2. The improved apparatus as set forth in claim 1 wherein at least two pattern support means are used to support at least one pattern.

3. The improved apparatus as set forth in claim 1 wherein the frame means supports the stationary planar element in fixed spaced relation therebeneath, said stationary element comprises lattice-forming grid having openings therein of a uniform shape and size, and each pattern support means includes a connector on the upper end thereof journalling same for rotational movement, said connector being shaped and sized to pass axially through the openings in the grid when oriented in certain positions relative thereto and to releasably latch therein against axial movement upon limited rotational movement in at least one direction from one of said certain positions while within said opening.

4. The improved apparatus as set forth in claim 1 wherein the pattern support means includes a second connector on the lower end thereof journalling same for rotational movement, said second connector being attachable to a pattern.

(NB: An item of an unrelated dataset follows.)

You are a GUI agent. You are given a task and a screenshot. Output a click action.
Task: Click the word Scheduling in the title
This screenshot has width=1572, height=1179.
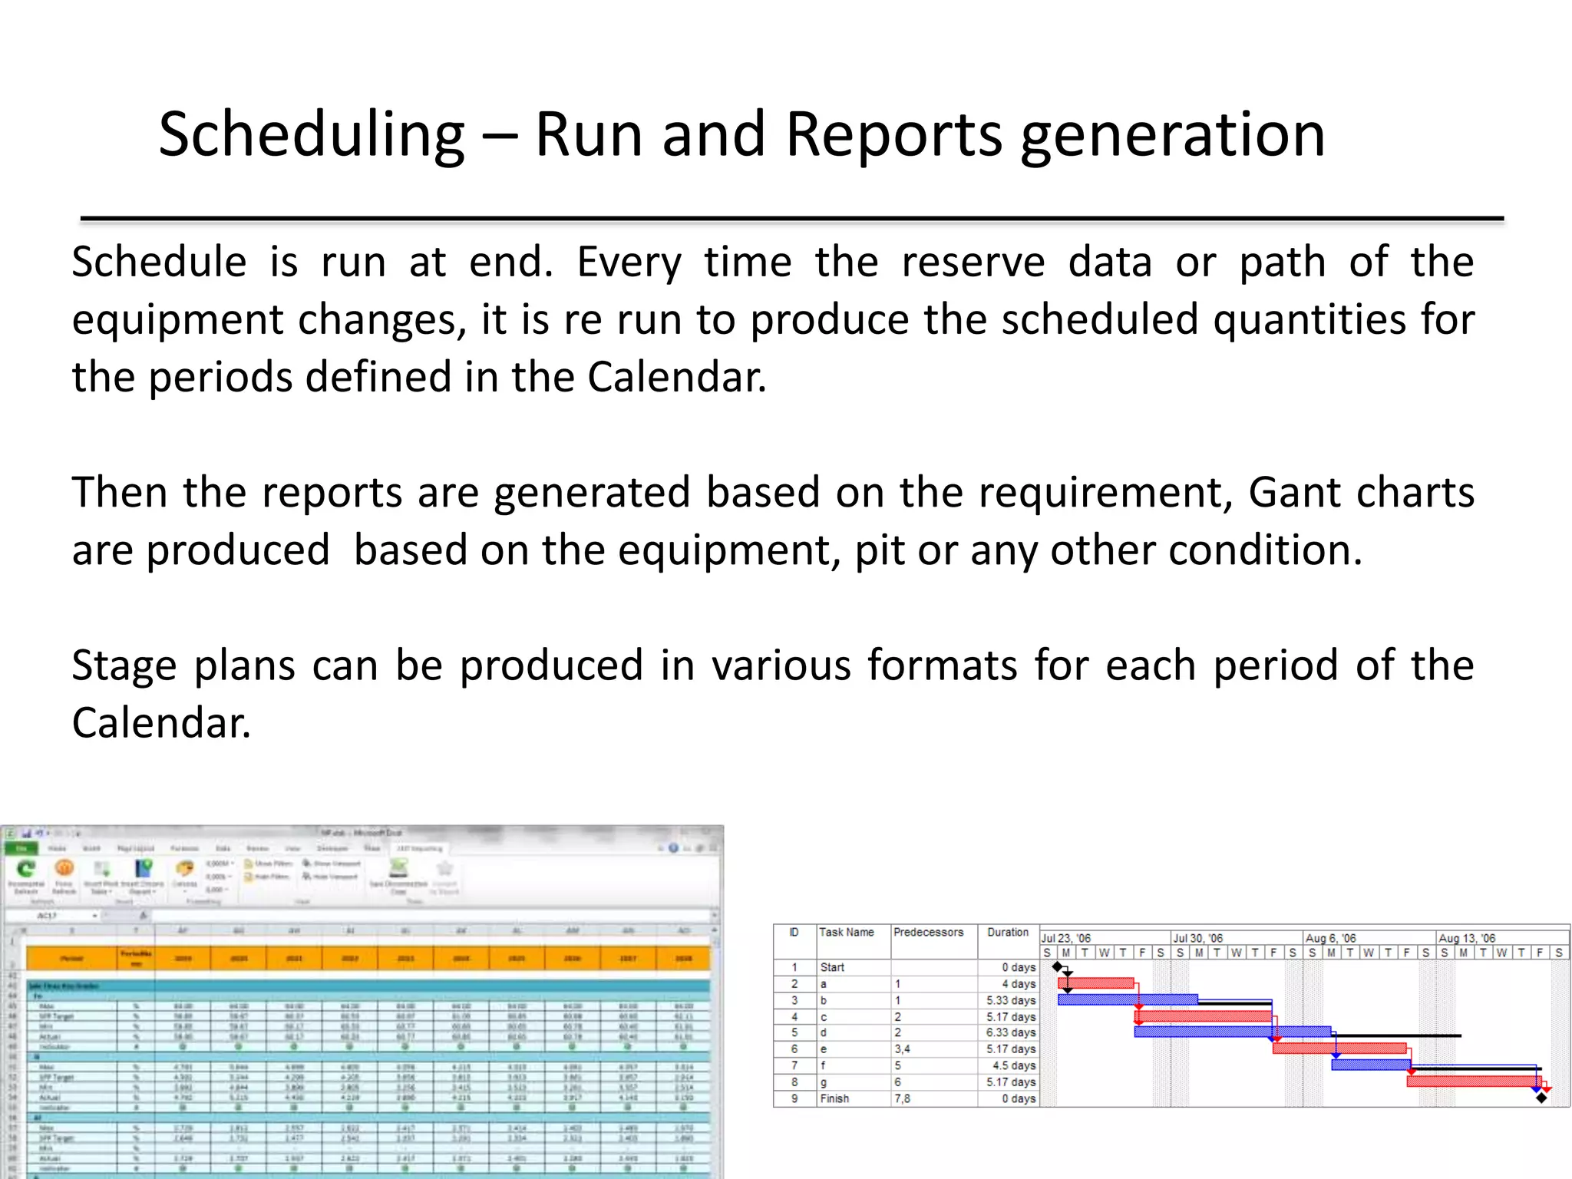[x=312, y=136]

5. The improved apparatus as set forth in claim 1 wherein the elevator means is operative upon actuation in a direction to elevate same to coact with the frame means, stationary planar member and pattern support means to compress a stack of compressible sheet materials supported atop the movable planar element against the underside of a pattern carried on the lower end of said support means therefor.

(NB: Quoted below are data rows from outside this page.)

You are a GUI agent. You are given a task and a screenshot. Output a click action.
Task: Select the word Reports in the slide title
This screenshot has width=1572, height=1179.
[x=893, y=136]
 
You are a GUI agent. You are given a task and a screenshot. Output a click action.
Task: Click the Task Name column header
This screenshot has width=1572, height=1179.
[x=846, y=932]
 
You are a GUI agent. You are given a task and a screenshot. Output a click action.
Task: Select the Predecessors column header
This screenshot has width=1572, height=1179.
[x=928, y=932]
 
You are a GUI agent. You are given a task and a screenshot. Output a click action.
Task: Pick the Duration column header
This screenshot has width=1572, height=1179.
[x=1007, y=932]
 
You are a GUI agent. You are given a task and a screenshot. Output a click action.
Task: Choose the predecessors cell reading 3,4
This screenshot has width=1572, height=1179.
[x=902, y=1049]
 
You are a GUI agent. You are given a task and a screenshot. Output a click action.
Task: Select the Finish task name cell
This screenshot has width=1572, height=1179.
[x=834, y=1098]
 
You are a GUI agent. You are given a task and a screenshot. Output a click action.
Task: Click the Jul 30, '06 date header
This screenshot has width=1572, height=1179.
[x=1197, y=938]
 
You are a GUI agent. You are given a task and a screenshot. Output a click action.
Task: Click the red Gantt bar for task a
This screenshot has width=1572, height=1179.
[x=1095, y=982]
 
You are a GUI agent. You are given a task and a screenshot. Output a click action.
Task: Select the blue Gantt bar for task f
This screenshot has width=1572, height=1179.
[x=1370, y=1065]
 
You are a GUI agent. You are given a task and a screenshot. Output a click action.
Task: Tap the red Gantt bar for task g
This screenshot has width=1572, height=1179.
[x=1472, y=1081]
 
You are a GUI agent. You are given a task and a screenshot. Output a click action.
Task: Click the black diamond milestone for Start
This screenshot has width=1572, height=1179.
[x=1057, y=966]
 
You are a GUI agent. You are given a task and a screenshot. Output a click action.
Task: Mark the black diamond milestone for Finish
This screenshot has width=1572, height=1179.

6. The improved apparatus set forth in claim 1 wherein the pattern support means includes connectors on both the upper and lower ends thereof mounted for rotational movement relative thereto and independent rotational movement relative to one another.

7. The improved apparatus as set forth in claim 1 wherein the pattern support means comprise a rigid rod having coaxially disposed opposite end portions interconnected by a generally C-shaped section therebetween.

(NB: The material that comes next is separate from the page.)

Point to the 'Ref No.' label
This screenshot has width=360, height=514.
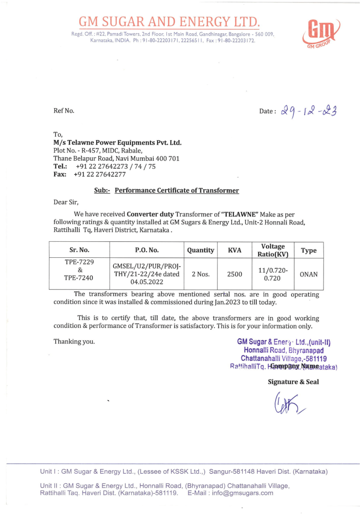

8. The improved apparatus as set forth in claim 1 wherein the frame includes a horizontally-disposed subframe supported and superimposed above the stationary planar element by spaced uprights providing access to the movable planar element and workpieces stacked thereon.

9. The improved apparatus as set forth in claim 3 wherein the grid openings and the connectors on the upper ends of the pattern support means are both rectangular.

10. The improved apparatus as set forth in claim 3 wherein the openings in the grid are bordered on all sides by elements cooperating to define frames enclosing the latter, and the connectors on the upper end of each pattern support means include oppositely-opening slots in the sides thereof sized and positioned to receive opposed frame forming elements of the grid upon limited rotational movement of said connectors within said openings.

11. The improved apparatus as set forth in claim 3 wherein the connector moves into latched position upon limited rotational movement in either direction.

12. The improved apparatus as set forth in claim 6 wherein at least one connector is attached to the pattern support means for axial as well as rotational movement.

13. The improved apparatus as set forth in claim 9 wherein the connectors are shorter than the openings so as to permit limited relative horizontal adjustment of the former within the confines of the latter.

14. The improved apparatus as set forth in claim 10 wherein the slotted connectors along with the grid openings are rectangular and said connectors are slotted on all four corners and at both ends.